**Texte présenté:**
··········
Evidemment, celle-ci est l’heure pour, si le mot est apte, la félicitation. Le peuple limousin a toujours marché contre le vent, que ce soit dans l’agriculture pour survivre sur une terre peu favorable aux cultures, ou que ce soit contre les tyrannies économiques (comme au 19e siècle et au début du 20e- cf. les grèves du 1905) ou politiques (les politiques qui menaient la première guerre mondiale, la fédération haut-viennoise SFIO étant la première de l’opposer, et aussi, bien sûr, les terreurs du nazisme et du vichysme). La lutte pour obtenir la justice pour Robert Hébras est la preuve vivante encore que la résistance du peuple limousin existe encore au 21e siècle, et qu’une partie de l’identité régionale existe encore malgré les forces et pressions de la mondialisation. Et ici j’exprime, dans la certitude que mes collègues dans l’association J P. R H. vont me rejoindre, mes remerciements les plus sincères aux fondateurs de l’association, B et H Malinvaud, M. Wilmart, P. Grandcoing, V. Brousse, S. Codecco, P. Pommier et tous ceux qui ont rejoint l’association au cours des treize mois d’incertitude, et leurs efforts, mais aussi, il faut reconnaître la dignité et le courage que Robert Hébras a montré et a tenu pendant l’affaire.
··········
**Série d'exercices:**
• A. D'après le texte sur Robert Hébras, quelle organisation a été la première à s'opposer aux politiques qui menaient la Première Guerre mondiale ?
• B. Relevez, tels que les nomme le texte sur Robert Hébras, tous les fondateurs de l'association.
• C. Donnez la suite du texte sur Robert Hébras, à partir de sa dernière phrase.
Les enregistrements ne sont d'aucune utilité pour ce travail.
··········
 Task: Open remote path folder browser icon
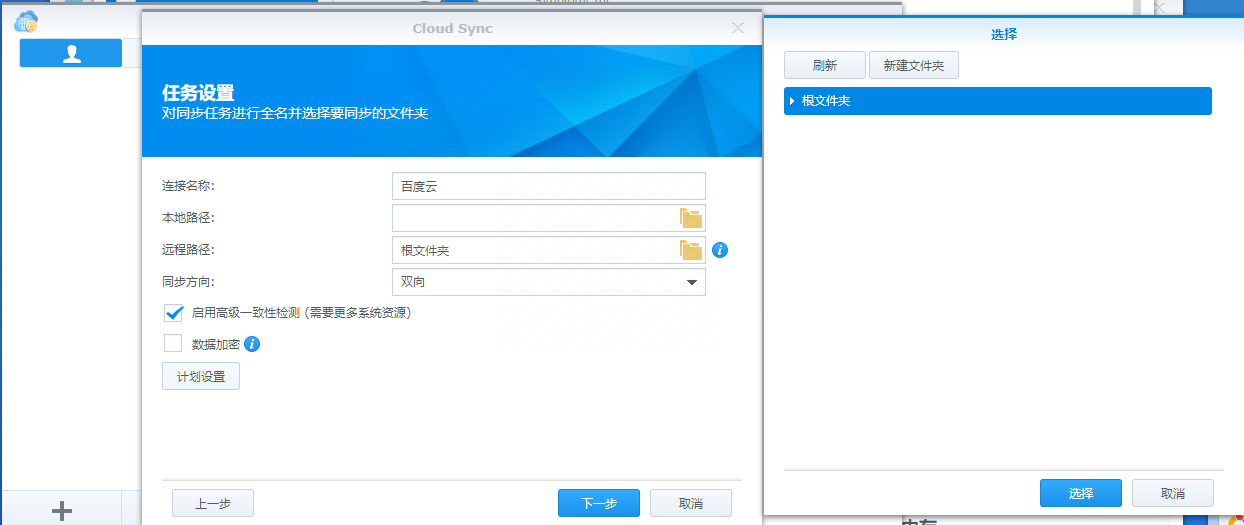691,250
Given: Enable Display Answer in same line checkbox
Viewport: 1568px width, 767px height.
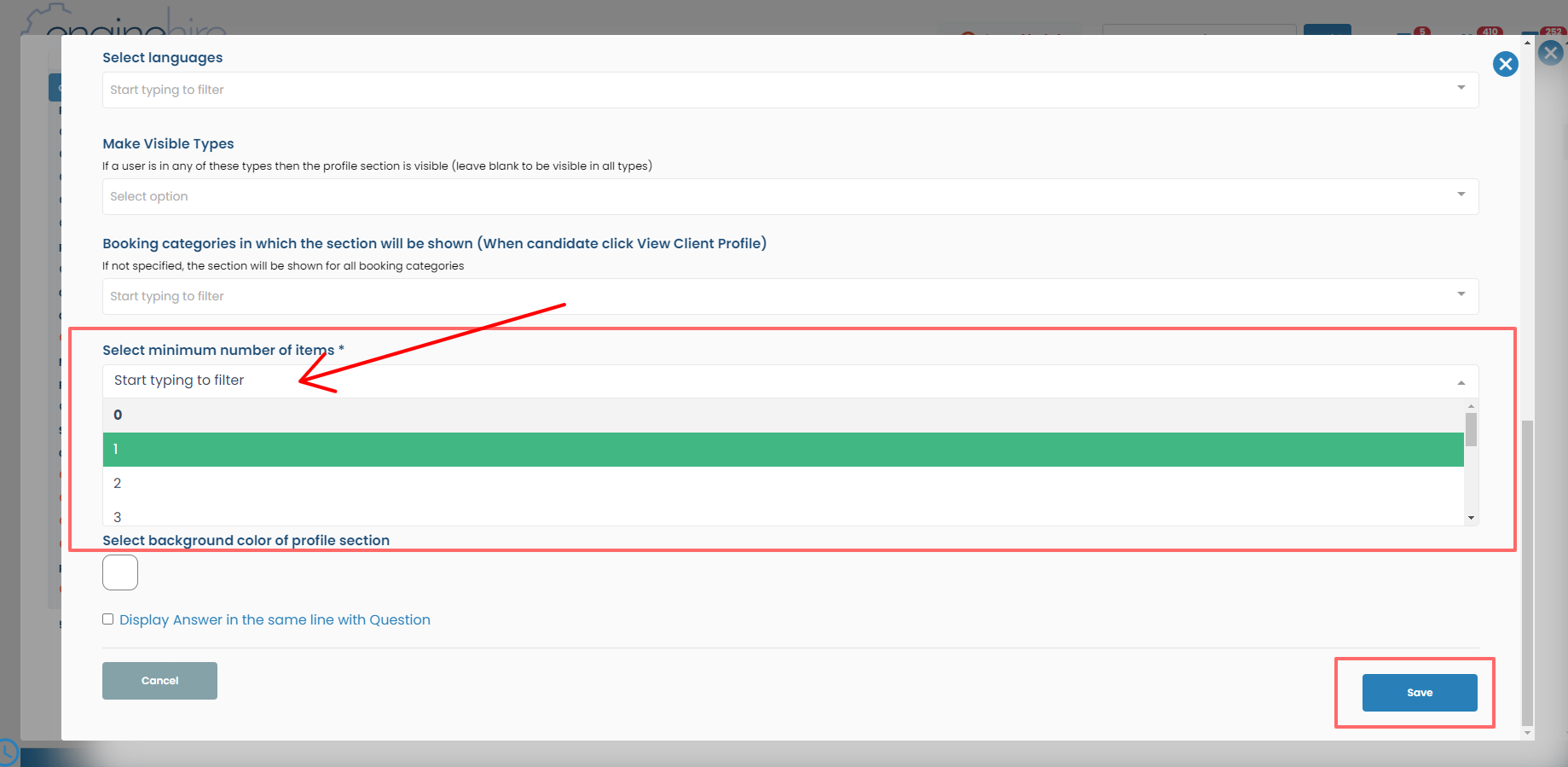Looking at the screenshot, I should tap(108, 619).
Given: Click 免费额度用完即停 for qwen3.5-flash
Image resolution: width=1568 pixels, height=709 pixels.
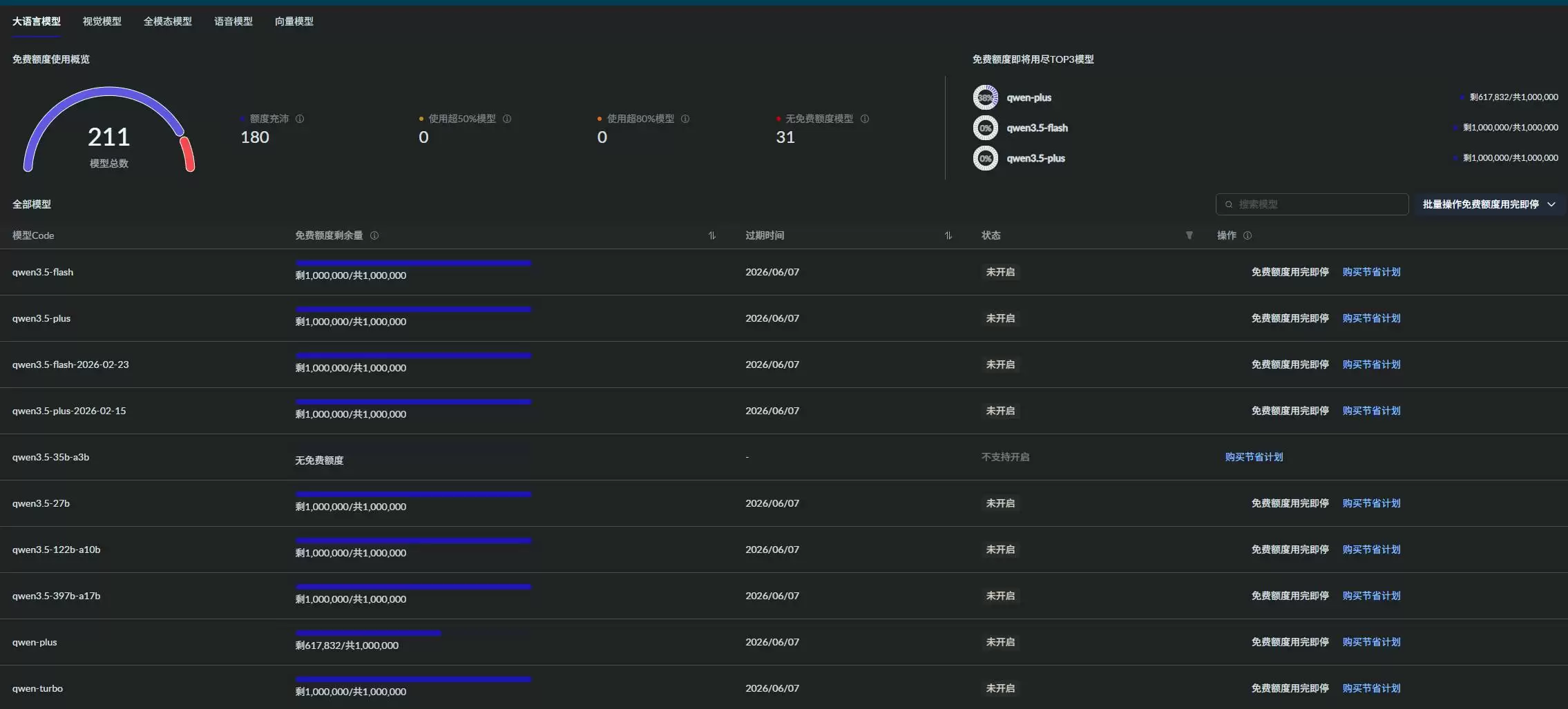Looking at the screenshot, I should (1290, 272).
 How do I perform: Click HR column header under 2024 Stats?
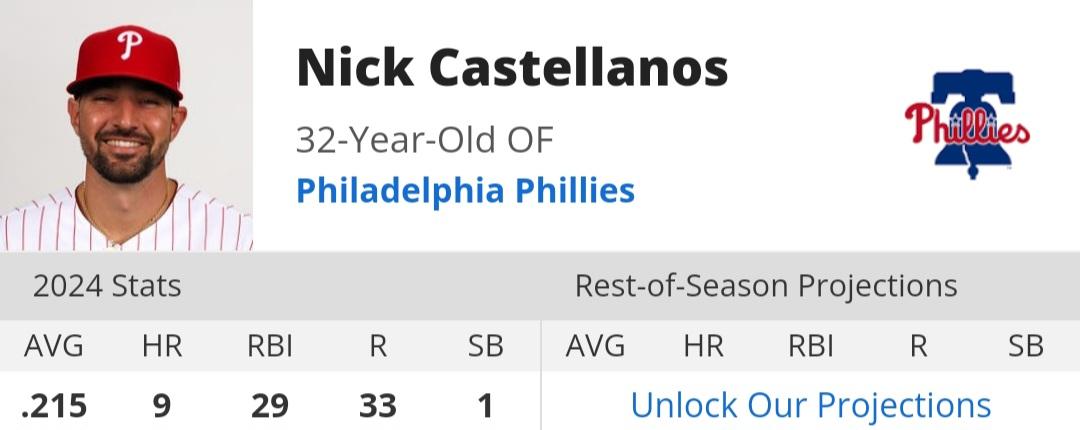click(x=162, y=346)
··········
**Réponses par exercice:**
• A. La fédération haut-viennoise SFIO.

• B. B et H Malinvaud, M. Wilmart, P. Grandcoing, V. Brousse, S. Codecco, P. Pommier

• C.
Je voudrais aussi exprimer ici l’espoir que les soutiens des malgré-nous reconnaissent aujourd’hui que cette triste affaire, en rouvrant la guerre franco-française, ne fait qu’une chose- donner la victoire à ce syndrome de Vichy, cette maladie du passé. Je suis sûr que les enquêtes menées par le parquet de Dortmund vont bientôt montrer que la plupart des alsaciens étaient des incorporés de force- quelque chose que personne ici en Limousin n’a jamais nié. Oradour, c’est une tragédie humaine, pas une tragédie limousine ou alsacienne. Espérons tous que cette enquête en Allemagne apportera enfin une vraie justice pour tous. A moins que les ADEIF décident de poursuivre ce cas devant la cour européenne des droits humains à Strasbourg, l’affaire est donc terminée. Mais en tant qu’historien, je connais, si je ne connais rien d’autre sur l’Histoire, que les expériences sont utiles uniquement si on tire les leçons qu’elles peuvent nous enseigner. Aujourd’hui, il faut en tirer.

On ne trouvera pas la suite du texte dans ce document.